BEGIN Information given

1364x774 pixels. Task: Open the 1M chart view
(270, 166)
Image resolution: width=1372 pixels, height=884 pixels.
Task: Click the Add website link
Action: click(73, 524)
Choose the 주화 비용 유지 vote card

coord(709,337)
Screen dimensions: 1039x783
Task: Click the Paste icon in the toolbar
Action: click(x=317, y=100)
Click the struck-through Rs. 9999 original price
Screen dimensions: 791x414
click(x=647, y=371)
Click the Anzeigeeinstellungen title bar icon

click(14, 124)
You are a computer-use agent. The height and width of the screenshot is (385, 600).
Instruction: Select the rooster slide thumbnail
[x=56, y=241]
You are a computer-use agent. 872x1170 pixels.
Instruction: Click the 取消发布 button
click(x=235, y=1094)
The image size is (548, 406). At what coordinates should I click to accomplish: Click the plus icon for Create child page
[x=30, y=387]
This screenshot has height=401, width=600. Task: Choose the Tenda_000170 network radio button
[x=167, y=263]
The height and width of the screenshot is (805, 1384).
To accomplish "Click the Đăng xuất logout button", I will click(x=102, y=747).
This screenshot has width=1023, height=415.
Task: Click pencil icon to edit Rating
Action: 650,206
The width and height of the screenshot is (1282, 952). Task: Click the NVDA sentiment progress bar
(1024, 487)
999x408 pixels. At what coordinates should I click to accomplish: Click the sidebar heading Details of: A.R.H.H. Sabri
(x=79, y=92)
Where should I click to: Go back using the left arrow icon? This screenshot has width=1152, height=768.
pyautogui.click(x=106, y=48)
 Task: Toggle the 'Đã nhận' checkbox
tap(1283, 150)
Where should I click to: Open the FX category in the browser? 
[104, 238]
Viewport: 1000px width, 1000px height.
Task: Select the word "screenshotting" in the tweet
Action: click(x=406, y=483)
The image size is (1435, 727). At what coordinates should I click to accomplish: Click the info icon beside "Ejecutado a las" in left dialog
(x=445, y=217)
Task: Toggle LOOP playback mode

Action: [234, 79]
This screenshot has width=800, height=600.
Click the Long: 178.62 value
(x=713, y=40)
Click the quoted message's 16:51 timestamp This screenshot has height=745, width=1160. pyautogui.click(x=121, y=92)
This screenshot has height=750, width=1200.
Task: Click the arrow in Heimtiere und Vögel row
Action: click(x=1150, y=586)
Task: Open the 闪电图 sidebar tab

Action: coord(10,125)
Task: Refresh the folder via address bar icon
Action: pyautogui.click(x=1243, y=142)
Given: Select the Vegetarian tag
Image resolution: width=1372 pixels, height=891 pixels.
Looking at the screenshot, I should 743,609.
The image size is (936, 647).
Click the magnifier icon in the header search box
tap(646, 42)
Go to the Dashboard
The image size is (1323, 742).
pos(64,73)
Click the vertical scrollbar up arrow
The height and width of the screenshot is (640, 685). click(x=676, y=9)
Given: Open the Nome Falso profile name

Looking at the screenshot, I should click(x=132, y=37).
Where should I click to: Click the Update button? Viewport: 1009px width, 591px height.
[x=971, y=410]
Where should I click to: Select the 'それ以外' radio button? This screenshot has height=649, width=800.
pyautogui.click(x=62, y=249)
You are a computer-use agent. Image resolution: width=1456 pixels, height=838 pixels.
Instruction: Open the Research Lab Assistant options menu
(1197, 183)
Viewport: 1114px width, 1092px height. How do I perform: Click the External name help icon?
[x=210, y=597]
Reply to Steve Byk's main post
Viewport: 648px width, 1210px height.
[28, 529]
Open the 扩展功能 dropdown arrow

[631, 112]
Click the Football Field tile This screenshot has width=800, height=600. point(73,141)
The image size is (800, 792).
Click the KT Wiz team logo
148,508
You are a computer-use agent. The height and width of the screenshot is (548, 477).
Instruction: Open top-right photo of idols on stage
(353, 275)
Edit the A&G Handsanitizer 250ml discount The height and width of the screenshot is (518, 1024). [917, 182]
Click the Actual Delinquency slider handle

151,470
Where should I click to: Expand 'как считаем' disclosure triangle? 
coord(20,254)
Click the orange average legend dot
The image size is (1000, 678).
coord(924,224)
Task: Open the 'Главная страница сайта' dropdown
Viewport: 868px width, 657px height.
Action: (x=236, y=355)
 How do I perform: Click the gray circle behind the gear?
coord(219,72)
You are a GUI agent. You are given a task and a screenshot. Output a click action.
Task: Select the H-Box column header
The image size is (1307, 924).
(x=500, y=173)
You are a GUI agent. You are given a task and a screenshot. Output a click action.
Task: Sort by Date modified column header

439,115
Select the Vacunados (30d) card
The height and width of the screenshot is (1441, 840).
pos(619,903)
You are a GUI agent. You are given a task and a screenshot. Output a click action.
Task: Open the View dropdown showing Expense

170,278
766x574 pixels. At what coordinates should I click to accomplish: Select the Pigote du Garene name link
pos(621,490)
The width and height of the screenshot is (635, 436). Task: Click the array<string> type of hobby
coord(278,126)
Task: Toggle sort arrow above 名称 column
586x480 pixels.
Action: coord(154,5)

END Information given

Work instruction: What is needed here is every record above, repeated exactly.

Task result:
1364x774 pixels. Task: Open the 1M chart view
(270, 166)
Image resolution: width=1372 pixels, height=884 pixels.
Task: Click the Add website link
Action: click(73, 524)
Choose the 주화 비용 유지 vote card

coord(709,337)
Screen dimensions: 1039x783
Task: Click the Paste icon in the toolbar
Action: click(x=317, y=100)
Click the struck-through Rs. 9999 original price
Screen dimensions: 791x414
click(x=647, y=371)
Click the Anzeigeeinstellungen title bar icon

click(14, 124)
You are a computer-use agent. The height and width of the screenshot is (385, 600).
Instruction: Select the rooster slide thumbnail
[x=56, y=241]
You are a computer-use agent. 872x1170 pixels.
Instruction: Click the 取消发布 button
click(x=235, y=1094)
The image size is (548, 406). At what coordinates should I click to accomplish: Click the plus icon for Create child page
[x=30, y=387]
This screenshot has height=401, width=600. Task: Choose the Tenda_000170 network radio button
[x=167, y=263]
The height and width of the screenshot is (805, 1384).
To accomplish "Click the Đăng xuất logout button", I will click(x=102, y=747).
This screenshot has width=1023, height=415.
Task: Click pencil icon to edit Rating
Action: 650,206
The width and height of the screenshot is (1282, 952). Task: Click the NVDA sentiment progress bar
(1024, 487)
999x408 pixels. At what coordinates should I click to accomplish: Click the sidebar heading Details of: A.R.H.H. Sabri
(x=79, y=92)
Where should I click to: Go back using the left arrow icon? This screenshot has width=1152, height=768.
pyautogui.click(x=106, y=48)
 Task: Toggle the 'Đã nhận' checkbox
tap(1283, 150)
Where should I click to: Open the FX category in the browser? 
[104, 238]
Viewport: 1000px width, 1000px height.
Task: Select the word "screenshotting" in the tweet
Action: click(x=406, y=483)
The image size is (1435, 727). At what coordinates should I click to accomplish: Click the info icon beside "Ejecutado a las" in left dialog
(x=445, y=217)
Task: Toggle LOOP playback mode

Action: [234, 79]
This screenshot has width=800, height=600.
Click the Long: 178.62 value
(x=713, y=40)
Click the quoted message's 16:51 timestamp This screenshot has height=745, width=1160. pyautogui.click(x=121, y=92)
This screenshot has height=750, width=1200.
Task: Click the arrow in Heimtiere und Vögel row
Action: click(x=1150, y=586)
Task: Open the 闪电图 sidebar tab

Action: coord(10,125)
Task: Refresh the folder via address bar icon
Action: pyautogui.click(x=1243, y=142)
Given: Select the Vegetarian tag
Image resolution: width=1372 pixels, height=891 pixels.
Looking at the screenshot, I should 743,609.
The image size is (936, 647).
Click the magnifier icon in the header search box
tap(646, 42)
Go to the Dashboard
The image size is (1323, 742).
pos(64,73)
Click the vertical scrollbar up arrow
The height and width of the screenshot is (640, 685). click(x=676, y=9)
Given: Open the Nome Falso profile name

Looking at the screenshot, I should click(x=132, y=37).
Where should I click to: Click the Update button? Viewport: 1009px width, 591px height.
[x=971, y=410]
Where should I click to: Select the 'それ以外' radio button? This screenshot has height=649, width=800.
pyautogui.click(x=62, y=249)
You are a computer-use agent. Image resolution: width=1456 pixels, height=838 pixels.
Instruction: Open the Research Lab Assistant options menu
(1197, 183)
Viewport: 1114px width, 1092px height. How do I perform: Click the External name help icon?
[x=210, y=597]
Reply to Steve Byk's main post
Viewport: 648px width, 1210px height.
[28, 529]
Open the 扩展功能 dropdown arrow

[631, 112]
Click the Football Field tile This screenshot has width=800, height=600. point(73,141)
The image size is (800, 792).
Click the KT Wiz team logo
148,508
You are a computer-use agent. The height and width of the screenshot is (548, 477).
Instruction: Open top-right photo of idols on stage
(353, 275)
Edit the A&G Handsanitizer 250ml discount The height and width of the screenshot is (518, 1024). [917, 182]
Click the Actual Delinquency slider handle

151,470
Where should I click to: Expand 'как считаем' disclosure triangle? 
coord(20,254)
Click the orange average legend dot
The image size is (1000, 678).
coord(924,224)
Task: Open the 'Главная страница сайта' dropdown
Viewport: 868px width, 657px height.
Action: (x=236, y=355)
 How do I perform: Click the gray circle behind the gear?
coord(219,72)
You are a GUI agent. You are given a task and a screenshot. Output a click action.
Task: Select the H-Box column header
The image size is (1307, 924).
(x=500, y=173)
You are a GUI agent. You are given a task and a screenshot. Output a click action.
Task: Sort by Date modified column header

439,115
Select the Vacunados (30d) card
The height and width of the screenshot is (1441, 840).
pos(619,903)
You are a GUI agent. You are given a task and a screenshot. Output a click action.
Task: Open the View dropdown showing Expense

170,278
766x574 pixels. At what coordinates should I click to accomplish: Select the Pigote du Garene name link
pos(621,490)
The width and height of the screenshot is (635, 436). Task: Click the array<string> type of hobby
coord(278,126)
Task: Toggle sort arrow above 名称 column
586x480 pixels.
Action: coord(154,5)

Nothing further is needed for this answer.